Tayyip Erdoğan defalarca ne pahasına olursa olsun İzmir ve Dikili’yi istiyorum diyordu. Bülent Arınç bir konuşmasında “Osman Özgüven’in davaları neden Yargıtay’da bekletiliyor” dedi. Böylelikle yargıya talimat verdiler.
Dikili’nin kurtuluş günü 14 Eylül’de ve Cumhuriyet Bayramı’nda kutlama yapmamızı engellemek istediler ama başaramadılar. Aşağı yukarı her konuda siyasi iktidarın Dikili’deki temsilcileriyle, kaymakamla ve polisle anlaşmazlığa düştük. Bütün bunlar cezayı vermelerine değil çabuklaştırmasına yol açan nedenler.
ESAS NEDEN BEDAVA SU!
Farklı nedenler de olduğunu düşünüyormusunuz?
Esas neden su. 10 tona kadar su kullananlara bedava su veriyorduk, bunun için 2 sene yargılandım. Bunun sonucunda ben de 13 tona kadar su kullananlardan 1 kuruş aldım. Yargılanırken hakime 1 kuruşla bedava arasındaki farkı sordum. Cevap veremedi. Ulaşım da bedava. Dünyanın en büyük tröstleri su tekelleri. Biz suyu yaşam hakkı ve insan hakkı olarak görüyoruz. Metalaştırılamaz ve satılamaz. Bu davadan bana 12 yıl ceza vereceklerdi. Ama kamuoyu baskısından dolayı ceza veremediler.
Her yıl bir insanın yaşamını yitirdiği bir yolda kazaların önüne geçebilmek için bir istinat duvarı yaptık ve yolu genişlettik. Bundan dolayı bana ve 9 belediye meclis üyesine 1’er yıl ceza verdiler. İnsanların ölmesini engellediğimiz için kıyı kenar çizgisine muhalefetten ceza verdiler.
Bize ihaleye fesat karıştırmaktan ceza veren hakim “İnşallah bu dava Yargıtay’dan döner” dedi.

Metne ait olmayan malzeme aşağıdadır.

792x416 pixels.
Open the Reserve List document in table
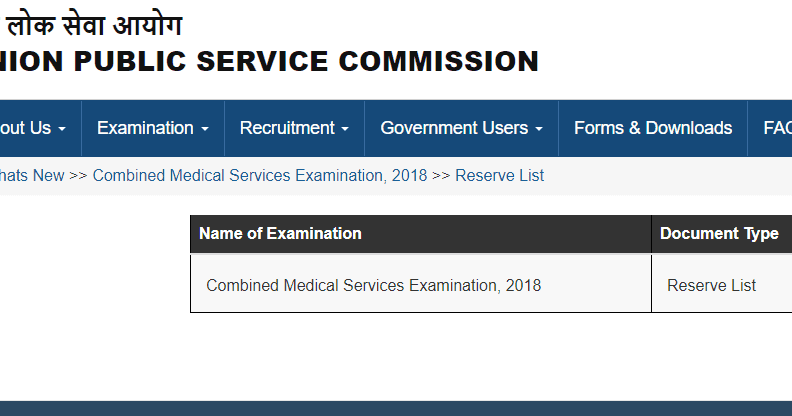pyautogui.click(x=712, y=285)
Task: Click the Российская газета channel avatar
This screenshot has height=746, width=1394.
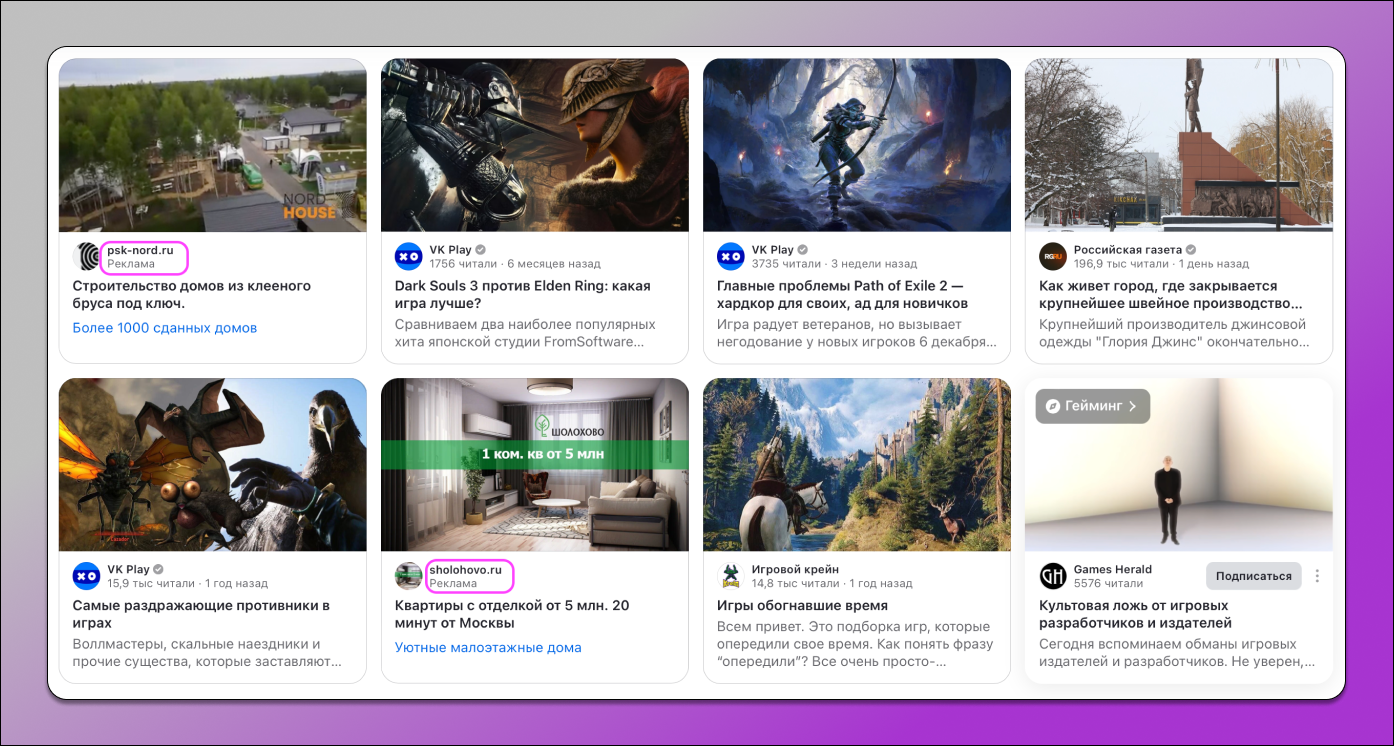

Madem öyle senin hiç mi vicdanın yok bize bu cezayı veriyorsun. Ama amaçları ceza vermekti. Bunun için her şeyi kullanmaya çalıştılar. Benimle birlikte 9 arkadaşıma ceza verdiler. Sadece belediye meclis üyesi oldukları için ceza aldılar.
İçişleri Bakanı tarafından görevden alınmanızı nasıl değerlendiriyorsunuz?

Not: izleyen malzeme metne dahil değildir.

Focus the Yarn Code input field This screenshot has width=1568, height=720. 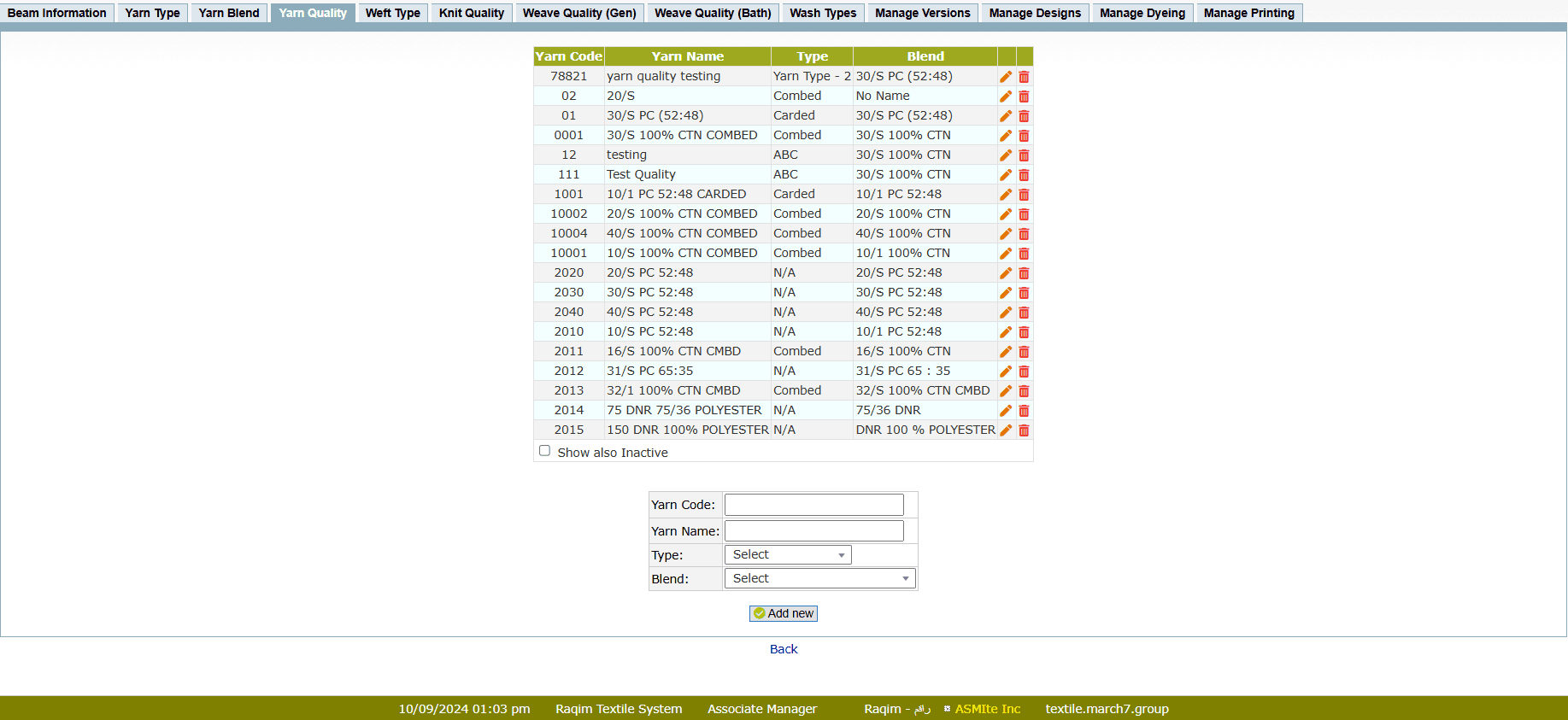813,505
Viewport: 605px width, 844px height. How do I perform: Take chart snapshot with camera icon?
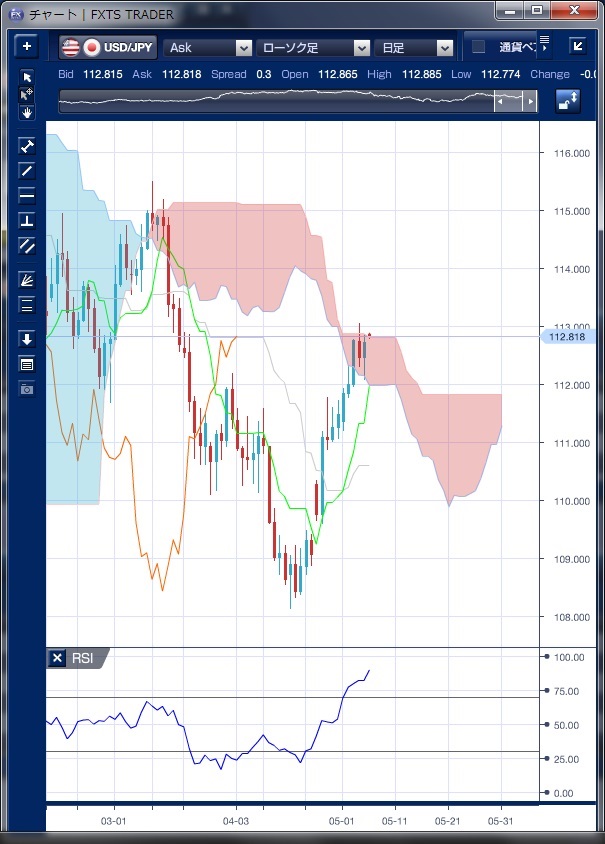pyautogui.click(x=27, y=388)
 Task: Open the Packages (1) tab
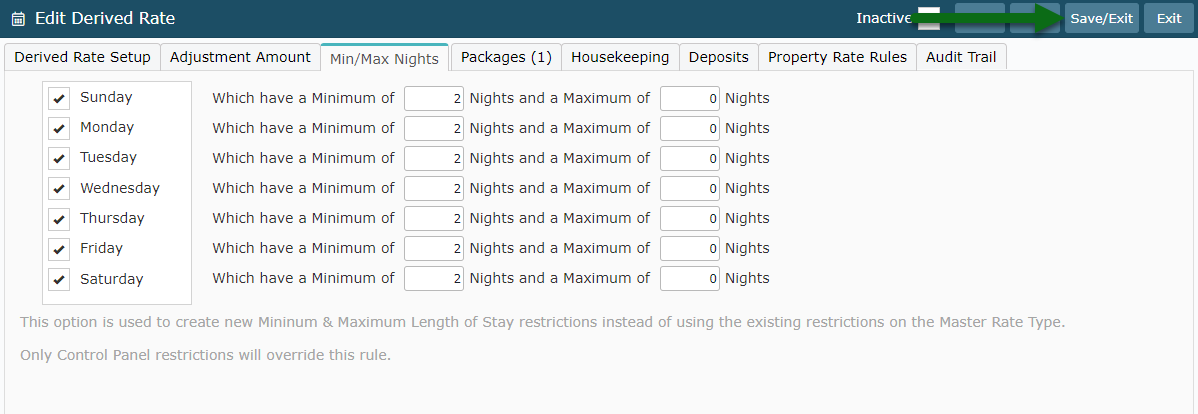click(506, 57)
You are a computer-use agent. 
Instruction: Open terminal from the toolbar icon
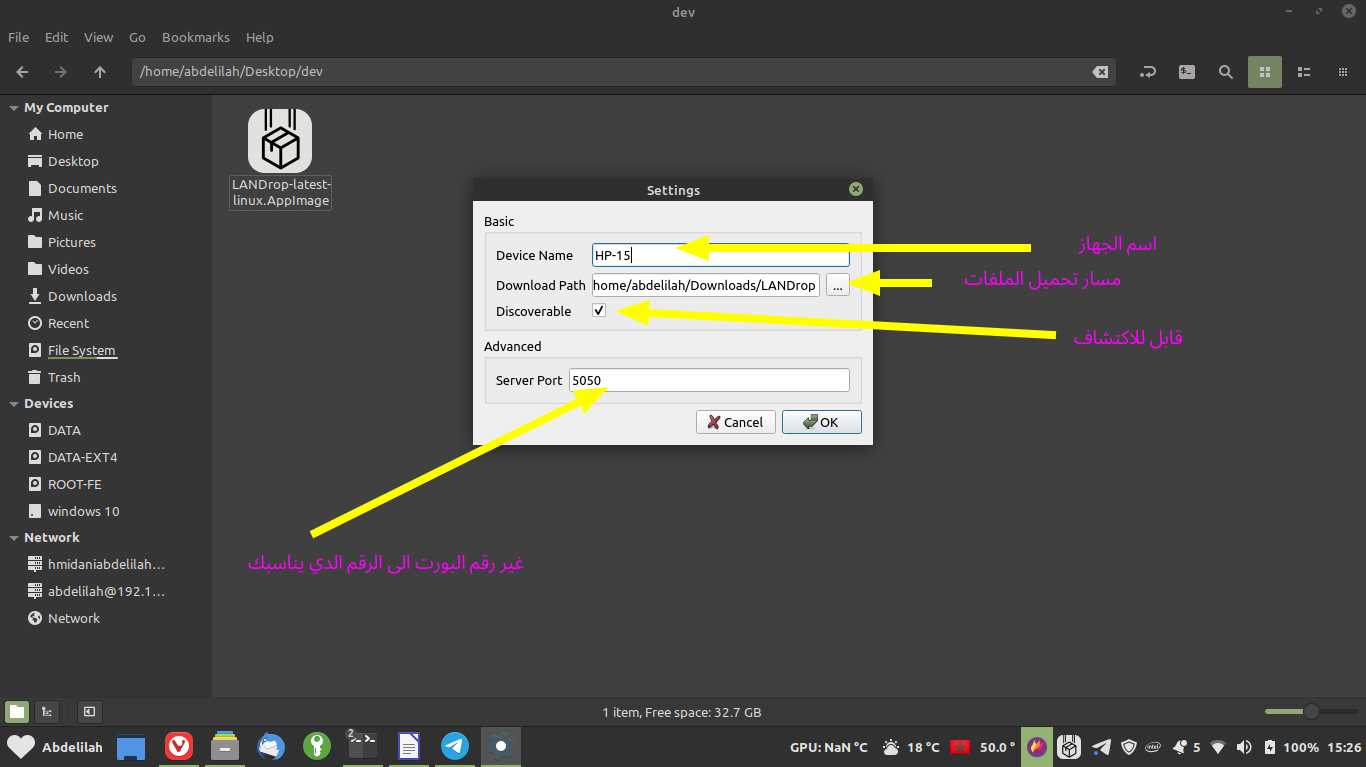[1186, 72]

Bu bana ve arkadaşlarıma yönelik saldırının planlı olduğunu gösteriyor. İktidar hedef göstermiş ve yargı gereğini yapmıştır. Bu durumda belediye başkanını görevden düşürme yetkisi Danıştay’ındır. Ama İçişleri Bakanı İdris Naim Şahin bunu hiçe sayarak beni görevden almıştır. Olanlar AKP iktidarının muhalif belediyeleri tasfiye etmek için her türlü yönteme başvurduğunu gösteriyor.
HES’LERE, SİYANÜRE KARŞI ÇIKTIK
Altın aramasına ve termik santrallere karşı mücadelenizden bahseder misiniz?
Bizim bölgede siyanürle altın çıkarıyorlar. Siyanür suyu zehirlediği için o bölgede ölen insanların çoğu kanserden öldü. Kozak yaylasındaki dünyanın en değerli çam ağaçlarını talan ettiler. Ben aynı zamanda 30 belediyenin üyesi olduğu Bakırçay Belediyeler Birliği Başkanı’yım. Altın Koza adlı şirket başta olmak üzere altın arayan şirketlere karşı büyük bir mücadele verdik. Mücadelemiz sonucunda maden arama ruhsatları iptal edilmesine rağmen AKP bu şirketlere yeniden ruhsat verdi. Dikili’de siyanürlü altın çıkarma olayını ele alan bir panel düzenledik. 200 kişilik bir grup paneli bastı. Orada
Sivas’ta ölenden fazla insan yaşamını yitirebilirdi. Salona mototof kokteyli attılar. 6 yıldan beri hâlâ dava sürüyor.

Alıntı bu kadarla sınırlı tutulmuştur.